◆ **Text passage**:
Inside My Jazzercise Brain

If you’ve been following any of my attempt-at-health-related blogs, you know that I love Jazzercise. Love, love, love it. A few of my friends, guy friends especially, have teased me about this, and I think maybe it’s the name. It harkens many of us back to an era when “Mousekercising” was a thing you did with Mickey and Donald, and “Jazzercising” was the grown-up version you did if you had boobs, leg warmers, and a braided headband. Or, you know, this….



The sad thing is, I don’t think this looks that bad anymore. I’m 38 and I have two little kids. I’m excited at the idea that I still might have a boogie body. If you tell me I’ve got one, I’ll be happy to move it.


One of my favorite things about Jazzercise is that a dance workout forces me out of my own head in a way that walking, running and even yoga can’t seem to do. Put me on a treadmill and in 15 minutes I’ll be making a grocery list in my head and rationalizing why I should cut my time short and run a quick errand instead. When I go out for a walk or run, I often slow to a stroll after the first mile, contemplating the universe and whether I should get highlights in my hair (answer to both = yes). And I know yoga is supposed to quiet the mind, but my mind doesn’t always get the memo, even mid-Savasana. The second my mind gets quiet, I start to snore, which the person on the mat next to me doesn’t always appreciate.

◆ **Given information**:
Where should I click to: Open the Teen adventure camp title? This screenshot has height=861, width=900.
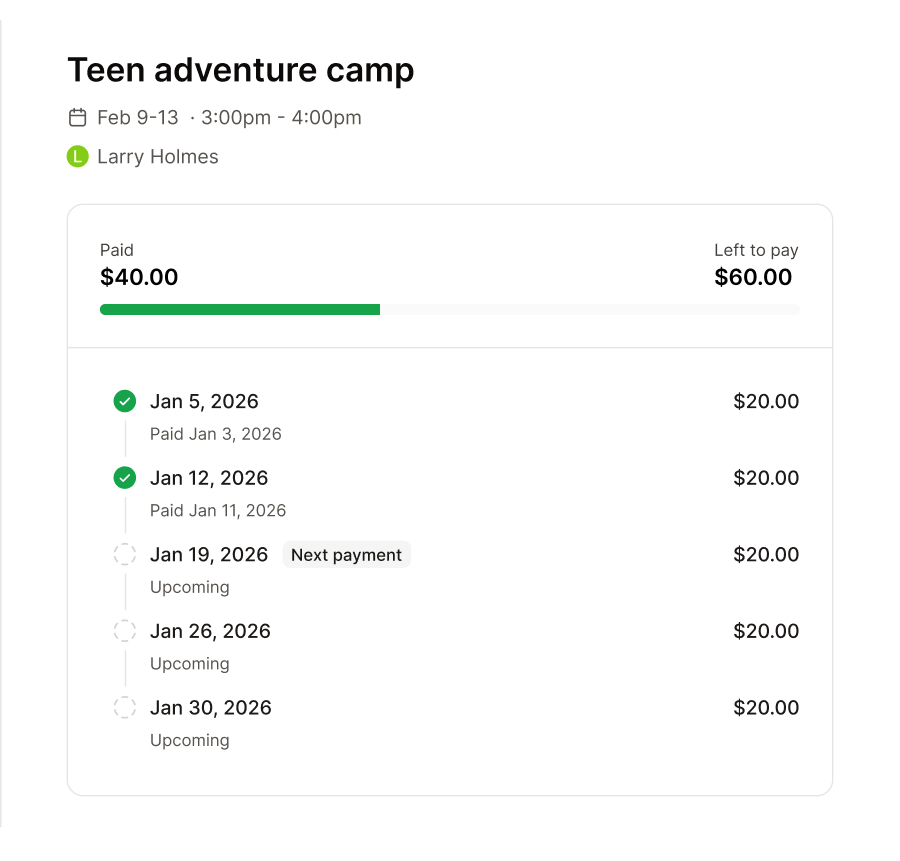240,70
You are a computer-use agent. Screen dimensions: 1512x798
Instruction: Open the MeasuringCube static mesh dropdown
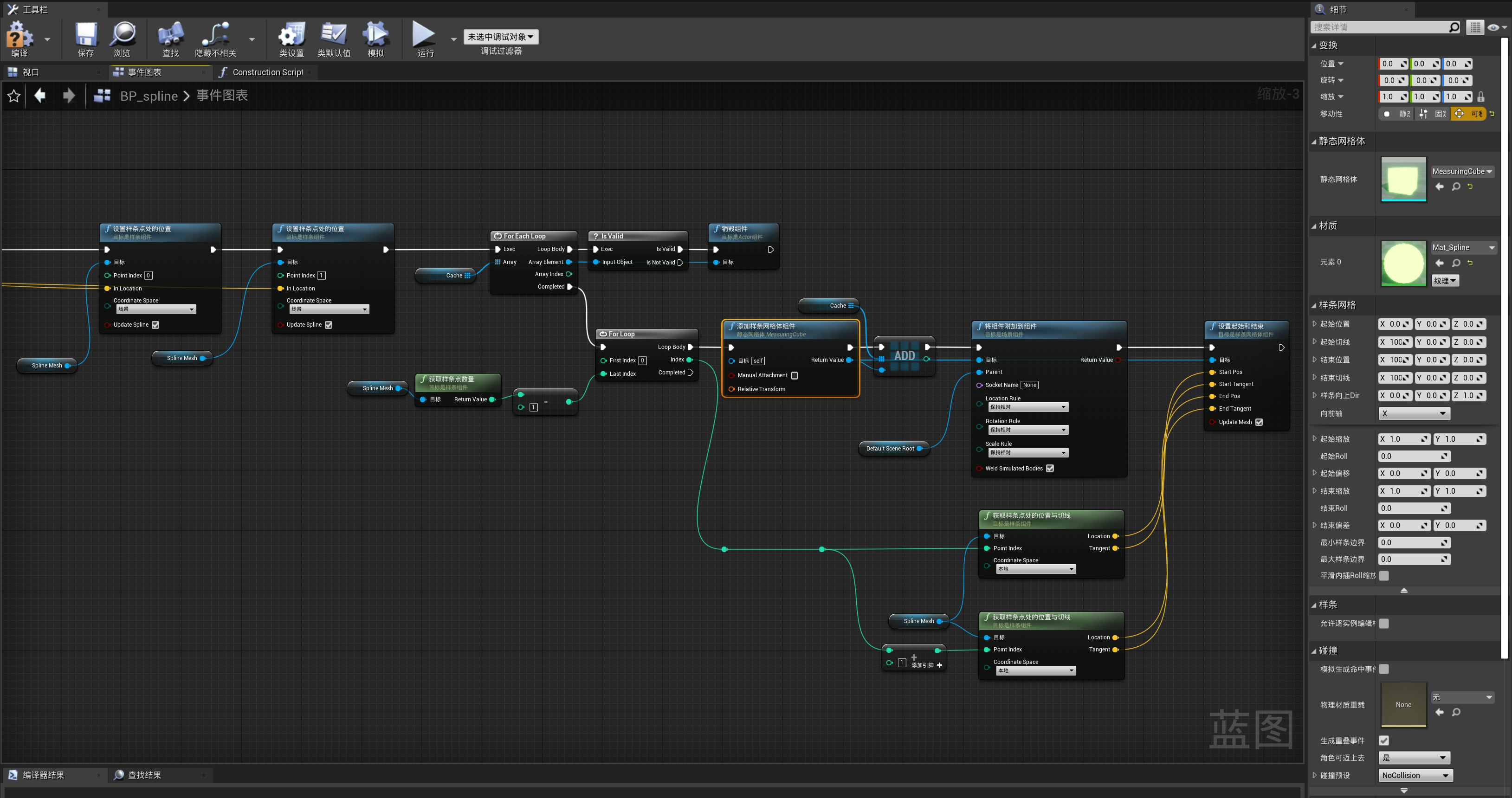tap(1462, 171)
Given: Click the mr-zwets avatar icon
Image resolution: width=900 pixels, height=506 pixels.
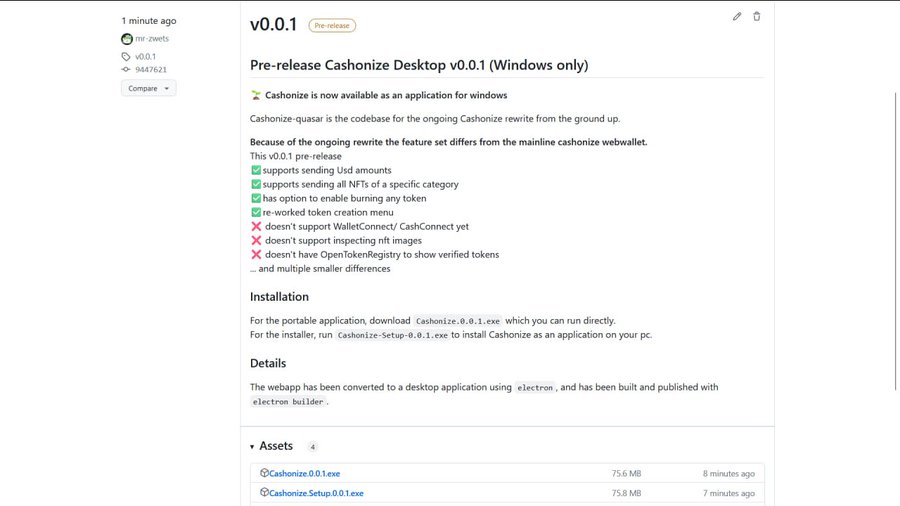Looking at the screenshot, I should click(x=127, y=39).
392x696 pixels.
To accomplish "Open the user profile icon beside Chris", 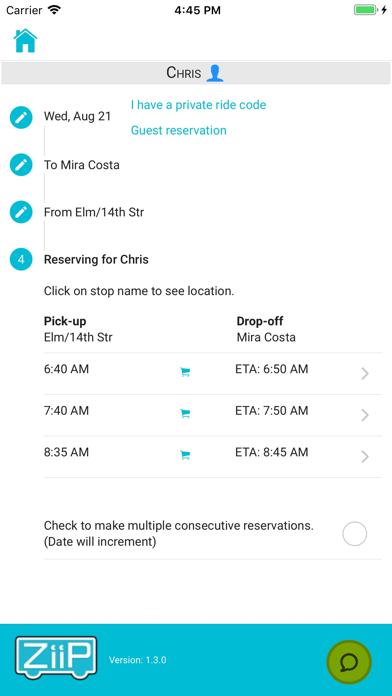I will [x=215, y=73].
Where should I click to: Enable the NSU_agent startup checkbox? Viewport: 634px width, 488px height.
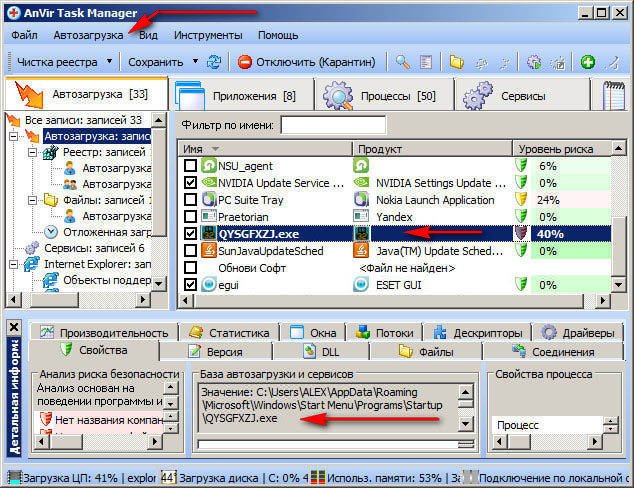[x=191, y=166]
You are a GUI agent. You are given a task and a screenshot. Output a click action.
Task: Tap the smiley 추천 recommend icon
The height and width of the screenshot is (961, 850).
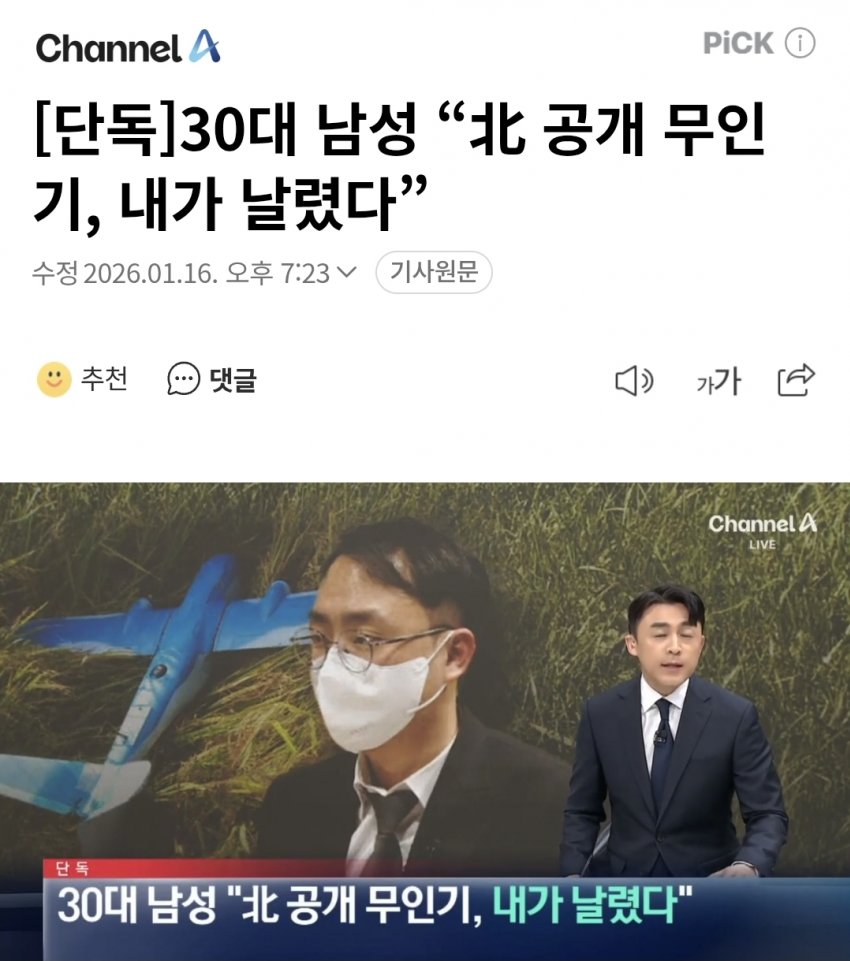[54, 379]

◆ **Task requirements**:
A. Reproduce word for word the stretch of the Jazzercise post from "If you’ve been" through "you know, this….".
B. Answer these questions from the Jazzercise post:
(i) How old does the writer say they are?
(ii) After how many minutes on a treadmill does the writer start making a grocery list?
(iii) What does the writer start to do the second their mind gets quiet during yoga?

◆ **Outputs**:
A.
If you’ve been following any of my attempt-at-health-related blogs, you know that I love Jazzercise. Love, love, love it. A few of my friends, guy friends especially, have teased me about this, and I think maybe it’s the name. It harkens many of us back to an era when “Mousekercising” was a thing you did with Mickey and Donald, and “Jazzercising” was the grown-up version you did if you had boobs, leg warmers, and a braided headband. Or, you know, this….

B.
(i) 38
(ii) 15 minutes
(iii) Snore